JPMorgan Chase will pay a $250 million fine for poor risk management practices and conflicts of interest in its advisory business, the Office of the Comptroller of the Currency said Tuesday.
The $3.2 trillion-asset company had warned in early November that it might have to pay a penalty for shortcomings in internal controls and internal audit tied to certain advisory and other activities.
Indeed, “the OCC found the bank’s risk management practices were deficient and it lacked a sufficient framework to avoid conflicts of interest,” the agency said in a news release announcing the civil money penalty.
However, JPMorgan did not admit guilt in the matter, the OCC said in a seven-page order that detailed the agency’s findings.
It is JPMorgan’s second major fine this fall: In September, the company agreed to pay the Commodity Futures Trading Commission and other agencies $920 million for manipulating the markets for precious metals and Treasury securities.
JPMorgan’s fiduciary business provides a range of investment strategies and vehicles to clients handling $29.1 trillion in assets. The OCC found that for “several years” JPMorgan had a “weak” management and control program for that business line and an “insufficient” auditing program to catch any problems.

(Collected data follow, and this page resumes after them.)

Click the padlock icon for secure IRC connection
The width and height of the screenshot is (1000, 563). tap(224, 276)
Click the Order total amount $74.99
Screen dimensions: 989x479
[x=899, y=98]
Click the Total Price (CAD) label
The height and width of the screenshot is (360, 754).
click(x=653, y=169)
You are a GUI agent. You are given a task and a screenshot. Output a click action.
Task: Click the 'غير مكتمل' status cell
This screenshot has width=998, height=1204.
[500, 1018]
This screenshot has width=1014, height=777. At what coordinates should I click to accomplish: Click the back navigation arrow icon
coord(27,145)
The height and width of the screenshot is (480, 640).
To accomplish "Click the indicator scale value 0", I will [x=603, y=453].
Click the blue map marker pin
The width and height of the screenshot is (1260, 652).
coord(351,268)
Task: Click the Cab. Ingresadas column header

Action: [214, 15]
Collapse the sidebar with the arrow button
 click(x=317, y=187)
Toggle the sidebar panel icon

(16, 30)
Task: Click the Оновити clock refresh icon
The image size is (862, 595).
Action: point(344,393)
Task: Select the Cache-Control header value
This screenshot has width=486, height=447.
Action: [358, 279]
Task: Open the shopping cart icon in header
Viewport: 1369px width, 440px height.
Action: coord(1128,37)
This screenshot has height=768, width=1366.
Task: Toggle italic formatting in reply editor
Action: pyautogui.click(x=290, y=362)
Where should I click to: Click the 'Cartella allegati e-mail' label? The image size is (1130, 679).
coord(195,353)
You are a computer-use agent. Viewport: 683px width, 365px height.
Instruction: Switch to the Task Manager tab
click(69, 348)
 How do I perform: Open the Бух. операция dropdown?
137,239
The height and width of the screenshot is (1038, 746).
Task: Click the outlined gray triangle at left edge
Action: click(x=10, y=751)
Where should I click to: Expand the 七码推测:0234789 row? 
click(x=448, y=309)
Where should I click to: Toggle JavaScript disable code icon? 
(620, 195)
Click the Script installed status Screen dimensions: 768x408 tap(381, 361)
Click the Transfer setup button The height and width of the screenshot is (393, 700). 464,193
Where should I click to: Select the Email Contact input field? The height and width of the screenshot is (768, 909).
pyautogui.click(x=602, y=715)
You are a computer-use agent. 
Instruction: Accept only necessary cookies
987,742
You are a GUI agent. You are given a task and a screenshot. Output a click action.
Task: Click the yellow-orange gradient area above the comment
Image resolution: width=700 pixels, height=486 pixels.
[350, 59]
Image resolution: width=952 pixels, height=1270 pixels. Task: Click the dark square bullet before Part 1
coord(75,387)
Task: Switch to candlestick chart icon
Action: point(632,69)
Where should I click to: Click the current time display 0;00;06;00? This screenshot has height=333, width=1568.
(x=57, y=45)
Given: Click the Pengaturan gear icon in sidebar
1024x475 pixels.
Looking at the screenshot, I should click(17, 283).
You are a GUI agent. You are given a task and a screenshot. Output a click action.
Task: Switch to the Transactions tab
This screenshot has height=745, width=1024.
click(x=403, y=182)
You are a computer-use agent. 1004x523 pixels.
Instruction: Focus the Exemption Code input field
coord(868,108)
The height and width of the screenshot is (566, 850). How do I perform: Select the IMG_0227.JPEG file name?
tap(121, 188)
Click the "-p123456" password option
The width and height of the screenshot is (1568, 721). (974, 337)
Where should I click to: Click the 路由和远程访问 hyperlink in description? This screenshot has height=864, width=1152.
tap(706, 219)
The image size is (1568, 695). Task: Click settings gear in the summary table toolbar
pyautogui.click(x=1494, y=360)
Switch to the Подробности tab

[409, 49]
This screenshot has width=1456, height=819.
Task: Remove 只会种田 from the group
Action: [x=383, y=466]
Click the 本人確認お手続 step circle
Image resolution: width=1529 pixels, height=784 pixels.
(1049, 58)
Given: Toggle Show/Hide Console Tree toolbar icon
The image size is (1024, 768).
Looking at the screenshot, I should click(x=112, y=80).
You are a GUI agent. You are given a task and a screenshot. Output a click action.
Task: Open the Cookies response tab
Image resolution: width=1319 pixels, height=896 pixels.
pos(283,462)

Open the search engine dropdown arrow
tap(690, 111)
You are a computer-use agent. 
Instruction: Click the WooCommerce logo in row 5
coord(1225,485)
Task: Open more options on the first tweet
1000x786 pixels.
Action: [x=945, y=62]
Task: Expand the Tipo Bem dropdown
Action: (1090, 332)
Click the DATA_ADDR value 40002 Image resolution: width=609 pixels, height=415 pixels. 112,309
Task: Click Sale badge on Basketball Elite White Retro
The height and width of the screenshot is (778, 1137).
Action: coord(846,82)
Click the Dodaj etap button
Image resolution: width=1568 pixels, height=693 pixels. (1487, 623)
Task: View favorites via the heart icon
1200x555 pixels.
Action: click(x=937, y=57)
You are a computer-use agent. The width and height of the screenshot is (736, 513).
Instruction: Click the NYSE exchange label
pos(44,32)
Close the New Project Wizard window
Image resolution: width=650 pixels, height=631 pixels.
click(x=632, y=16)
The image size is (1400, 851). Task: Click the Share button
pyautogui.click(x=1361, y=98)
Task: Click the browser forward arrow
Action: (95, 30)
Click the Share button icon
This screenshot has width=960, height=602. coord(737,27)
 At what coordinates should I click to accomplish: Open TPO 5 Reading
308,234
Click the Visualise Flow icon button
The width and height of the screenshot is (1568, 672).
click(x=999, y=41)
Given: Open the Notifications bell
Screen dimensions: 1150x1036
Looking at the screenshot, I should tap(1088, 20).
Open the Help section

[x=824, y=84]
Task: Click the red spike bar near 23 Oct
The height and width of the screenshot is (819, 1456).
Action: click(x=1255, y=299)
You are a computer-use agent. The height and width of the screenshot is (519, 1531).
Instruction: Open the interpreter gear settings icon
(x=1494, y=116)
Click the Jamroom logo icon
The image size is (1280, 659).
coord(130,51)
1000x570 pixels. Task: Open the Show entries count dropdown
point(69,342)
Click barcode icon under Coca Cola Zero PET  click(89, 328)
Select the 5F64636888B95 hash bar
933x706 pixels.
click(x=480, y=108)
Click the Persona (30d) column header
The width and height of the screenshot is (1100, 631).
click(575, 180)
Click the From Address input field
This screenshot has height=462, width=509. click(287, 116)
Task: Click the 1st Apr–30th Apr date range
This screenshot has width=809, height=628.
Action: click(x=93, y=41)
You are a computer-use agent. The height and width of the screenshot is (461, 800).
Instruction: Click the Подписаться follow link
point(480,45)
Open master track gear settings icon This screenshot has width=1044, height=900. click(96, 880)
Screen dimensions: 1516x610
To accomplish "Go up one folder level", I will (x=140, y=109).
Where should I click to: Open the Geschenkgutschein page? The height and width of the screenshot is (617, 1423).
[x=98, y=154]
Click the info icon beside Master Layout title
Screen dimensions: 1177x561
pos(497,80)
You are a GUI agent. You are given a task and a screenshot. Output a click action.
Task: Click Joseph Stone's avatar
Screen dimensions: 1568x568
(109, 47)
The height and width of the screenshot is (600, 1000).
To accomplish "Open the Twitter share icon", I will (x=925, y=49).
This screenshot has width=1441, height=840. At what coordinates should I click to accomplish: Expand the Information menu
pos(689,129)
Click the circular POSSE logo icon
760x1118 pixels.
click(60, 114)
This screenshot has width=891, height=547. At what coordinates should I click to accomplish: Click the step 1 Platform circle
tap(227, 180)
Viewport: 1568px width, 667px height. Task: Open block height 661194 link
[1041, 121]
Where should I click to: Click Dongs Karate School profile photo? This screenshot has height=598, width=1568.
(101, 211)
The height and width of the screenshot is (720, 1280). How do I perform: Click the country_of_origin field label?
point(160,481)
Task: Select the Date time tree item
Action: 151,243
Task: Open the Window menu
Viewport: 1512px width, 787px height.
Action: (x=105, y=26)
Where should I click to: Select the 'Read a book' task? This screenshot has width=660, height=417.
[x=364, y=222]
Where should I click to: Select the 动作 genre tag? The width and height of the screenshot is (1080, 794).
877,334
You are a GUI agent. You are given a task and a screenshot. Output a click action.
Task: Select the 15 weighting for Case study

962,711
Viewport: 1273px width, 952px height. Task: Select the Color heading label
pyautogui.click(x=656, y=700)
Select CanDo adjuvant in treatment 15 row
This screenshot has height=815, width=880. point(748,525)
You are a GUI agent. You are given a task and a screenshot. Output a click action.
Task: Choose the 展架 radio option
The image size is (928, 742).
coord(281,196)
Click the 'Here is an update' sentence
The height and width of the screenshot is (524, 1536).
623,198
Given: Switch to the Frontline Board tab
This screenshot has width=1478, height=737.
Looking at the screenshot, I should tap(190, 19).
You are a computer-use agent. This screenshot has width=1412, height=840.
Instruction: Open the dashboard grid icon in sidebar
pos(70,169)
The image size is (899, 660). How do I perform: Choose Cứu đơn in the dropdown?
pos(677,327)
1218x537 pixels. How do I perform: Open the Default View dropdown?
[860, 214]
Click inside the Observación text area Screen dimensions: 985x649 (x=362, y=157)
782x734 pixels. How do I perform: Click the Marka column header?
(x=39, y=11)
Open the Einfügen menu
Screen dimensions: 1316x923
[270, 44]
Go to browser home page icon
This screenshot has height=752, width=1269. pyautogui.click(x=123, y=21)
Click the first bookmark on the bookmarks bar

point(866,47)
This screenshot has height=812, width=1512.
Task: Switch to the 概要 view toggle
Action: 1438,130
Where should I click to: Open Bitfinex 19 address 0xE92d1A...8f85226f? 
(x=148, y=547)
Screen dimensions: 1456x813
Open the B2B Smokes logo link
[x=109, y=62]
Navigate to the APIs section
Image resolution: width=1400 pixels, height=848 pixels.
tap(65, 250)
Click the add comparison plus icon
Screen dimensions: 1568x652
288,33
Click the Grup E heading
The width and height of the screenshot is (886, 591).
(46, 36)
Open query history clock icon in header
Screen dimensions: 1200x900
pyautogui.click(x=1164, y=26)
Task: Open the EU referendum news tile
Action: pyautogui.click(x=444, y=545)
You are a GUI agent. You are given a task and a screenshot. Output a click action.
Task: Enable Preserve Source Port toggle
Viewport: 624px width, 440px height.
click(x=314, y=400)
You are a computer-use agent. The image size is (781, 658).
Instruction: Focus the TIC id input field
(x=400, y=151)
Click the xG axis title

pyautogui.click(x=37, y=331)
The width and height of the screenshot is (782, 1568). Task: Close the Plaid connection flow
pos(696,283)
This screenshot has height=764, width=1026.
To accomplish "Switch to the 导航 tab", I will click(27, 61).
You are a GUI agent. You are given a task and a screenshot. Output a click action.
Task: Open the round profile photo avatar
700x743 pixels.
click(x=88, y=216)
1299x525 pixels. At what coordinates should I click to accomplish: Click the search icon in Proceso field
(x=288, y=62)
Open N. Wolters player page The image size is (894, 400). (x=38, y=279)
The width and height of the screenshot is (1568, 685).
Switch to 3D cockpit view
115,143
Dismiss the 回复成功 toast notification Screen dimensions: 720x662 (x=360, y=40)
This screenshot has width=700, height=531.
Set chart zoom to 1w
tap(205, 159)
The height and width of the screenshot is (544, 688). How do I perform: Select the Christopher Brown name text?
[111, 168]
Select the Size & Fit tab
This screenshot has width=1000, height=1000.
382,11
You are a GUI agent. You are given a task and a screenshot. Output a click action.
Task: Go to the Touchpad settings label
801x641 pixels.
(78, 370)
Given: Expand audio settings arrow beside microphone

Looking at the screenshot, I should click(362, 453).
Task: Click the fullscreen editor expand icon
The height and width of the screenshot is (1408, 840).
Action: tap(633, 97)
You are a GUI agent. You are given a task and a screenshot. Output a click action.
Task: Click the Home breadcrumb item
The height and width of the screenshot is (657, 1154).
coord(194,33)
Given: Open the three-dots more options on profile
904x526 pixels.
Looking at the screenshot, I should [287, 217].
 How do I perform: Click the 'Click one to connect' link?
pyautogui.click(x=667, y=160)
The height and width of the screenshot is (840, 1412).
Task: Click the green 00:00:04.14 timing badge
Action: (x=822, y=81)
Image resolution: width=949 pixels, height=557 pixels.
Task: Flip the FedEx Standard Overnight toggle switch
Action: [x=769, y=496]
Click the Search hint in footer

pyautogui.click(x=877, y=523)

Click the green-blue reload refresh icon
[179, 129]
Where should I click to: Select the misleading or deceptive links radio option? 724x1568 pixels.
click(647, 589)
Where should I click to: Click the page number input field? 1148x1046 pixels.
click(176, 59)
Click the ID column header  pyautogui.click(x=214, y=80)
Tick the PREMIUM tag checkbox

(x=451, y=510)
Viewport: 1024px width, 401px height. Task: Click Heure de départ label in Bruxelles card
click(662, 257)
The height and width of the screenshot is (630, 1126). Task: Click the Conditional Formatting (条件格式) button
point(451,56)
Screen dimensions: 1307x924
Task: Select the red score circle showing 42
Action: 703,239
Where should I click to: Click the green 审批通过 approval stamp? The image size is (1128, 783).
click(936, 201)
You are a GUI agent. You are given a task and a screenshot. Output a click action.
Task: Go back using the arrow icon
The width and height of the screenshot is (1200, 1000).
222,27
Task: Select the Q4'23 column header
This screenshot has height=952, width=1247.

Conflicts of interest arise “whenever a bank engages in self-dealing and in any situation where a bank’s ability to act in the best interests of its account beneficiaries or clients is impaired,” according to the OCC. This can happen when banks direct investors to their own brokers or funds.
There was no evidence provided in the OCC documents that a client was harmed financially, nor are there any requirements in the order for JPMorgan to change the way the company manages assets for clients. JPMorgan has fixed the deficiencies that led to the fine, the order said.
“We are committed to delivering best-in-class controls across our business, and we have invested significantly in and enhanced our controls platform over the last several years to address the issues identified,” a JPMorgan spokesperson said.
Banks are reportedly rushing to settle federal investigations before President-elect Joe Biden takes office because he is expected to put a tougher regulatory framework in place.
The penalty announced Tuesday will be paid to the U.S. Treasury, the OCC said.